Viviamo tempi terribili”

Cos’è la felicità per Maria? Mangiare ostriche ascoltando Rubinstein che suona Liszt, davanti al mare di Marsiglia. Lei è l’amorevole badante di alcuni anziani, e sogna che suo nipote diventi pianista. Per pagargli le lezioni non esita a rubare soldi ai suoi assistiti, convinta di non fare nulla di male.

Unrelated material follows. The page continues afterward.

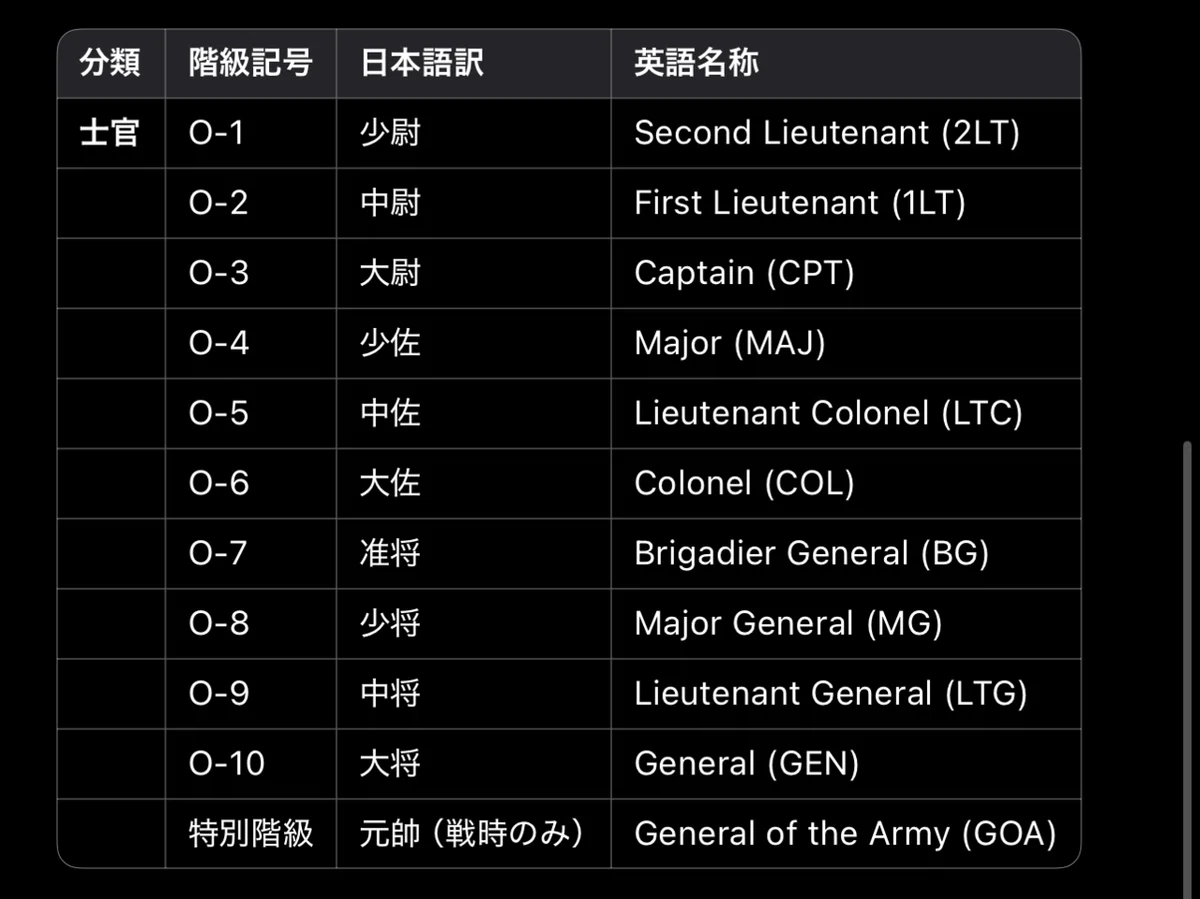Click the O-4 rank code cell

coord(251,343)
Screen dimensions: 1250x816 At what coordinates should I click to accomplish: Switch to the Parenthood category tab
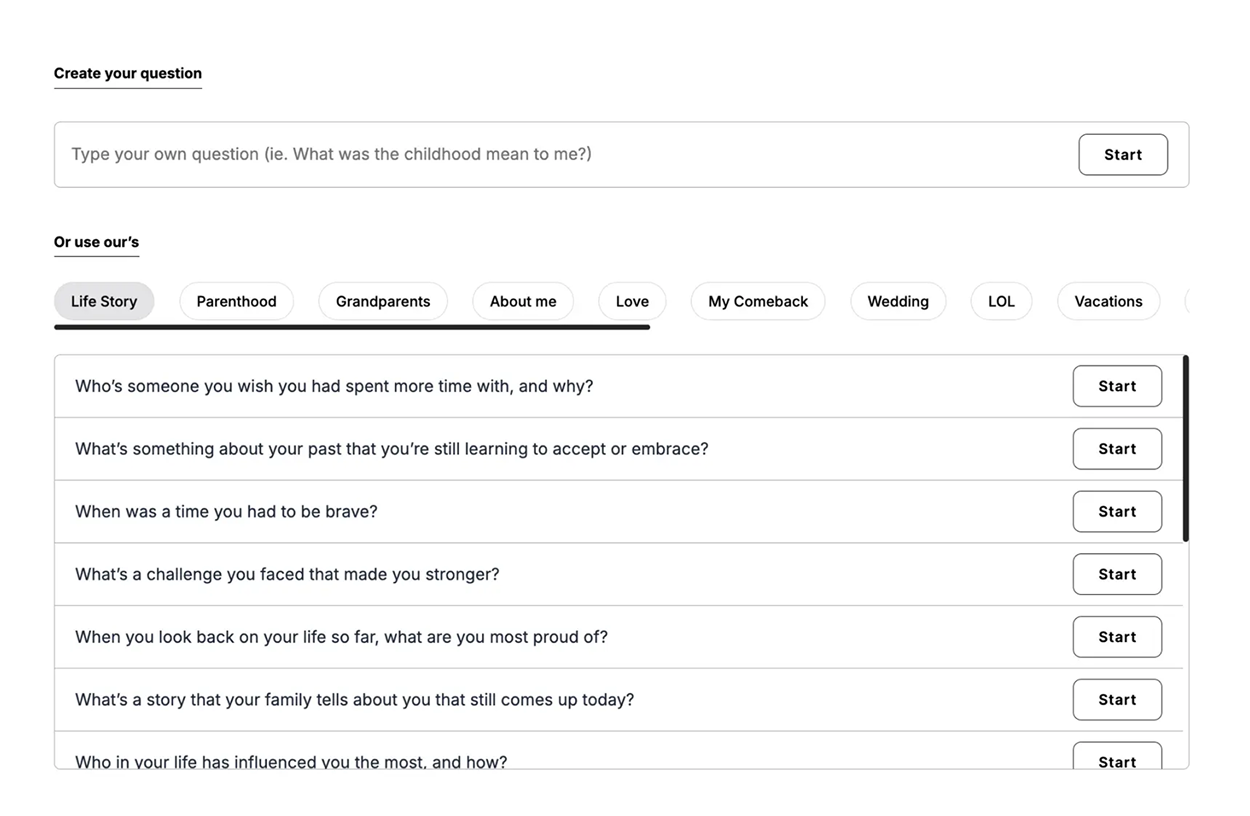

Quando la cosa verrà a galla, le conseguenze porteranno il caos in tre famiglie. [sinossi]

Robert Guédiguian ha ormai trovato, nella piena maturità artistica, una levità di tocco non comune, la sua filmografia si rimpingua al costante ritmo di un film ogni due anni (questa volta è passato solo un anno, però, da E la festa continua!) e si fa testimone di una città, Marsiglia, che è porzione di territorio conosciuta ed esplorata in modo da narrare la Francia tutta, i suoi rivolgimenti sociali, i piccoli/grandi mutamenti che segnano l’agire di tre generazioni, dai nati negli anni Cinquanta/Sessanta fino ad oggi. La Pie voleuse (La gazza ladra), la sua ultima fatica presentata alla 19ma edizione del Roma Film Fest, vede ancora Ariane Ascaride, Jean-Pierre Darroussin e Gérard Meylan, i suoi storici sodali, al centro del racconto, ma anche i comprimari Marilou Aussiloux, Grégoire Leprince-Ringuet, Lola Naymark rappresentano ormai una seconda generazione di presenze fisse, nel ruolo di figli o nipoti. Lavorando sempre con gli stessi interpreti, Guédiguian restituisce ormai l’impressione di riuscire a dirigerli ad occhi chiusi, assegnando di volta in volta il ruolo perfettamente calzante a questo o a quella. Qui Ascaride è una svampita donna di servizio dal cuore d’oro, sedotta un tempo dall’agiatezza borghese raggiunta attraverso il lavoro in una fabbrica che poi ha chiuso i battenti, convinta che la vita vada vissuta concedendosi piaceri, piccoli premi, dando seguito alla proprie passioni (tutt’altro che) effimere. È sposata con Meylan, che ha lavorato in nero per tutta la vita e ora ha una pensione da fame, dedito al gioco d’azzardo come unico mezzo per recuperare la porzione di benessere perduta. Darroussin è un vecchio professore in pensione, costretto sulla sedia a rotelle, solo nel suo grande appartamento con terrazza vista mare e in complicati rapporti col figlio, che non gli perdona di aver abbandonato la famiglia per inseguire l’amore. Bastano questi cenni per rendersi conto del leggero scarto operato dal cineasta e sceneggiatore, la variazione sul tema si concentra sull’essenza del vivere, che non può mai essere solo mera sopravvivenza ma necessita di arte, amore, cibo buono, elementi che sfamano lo spirito, importante quanto lo stomaco.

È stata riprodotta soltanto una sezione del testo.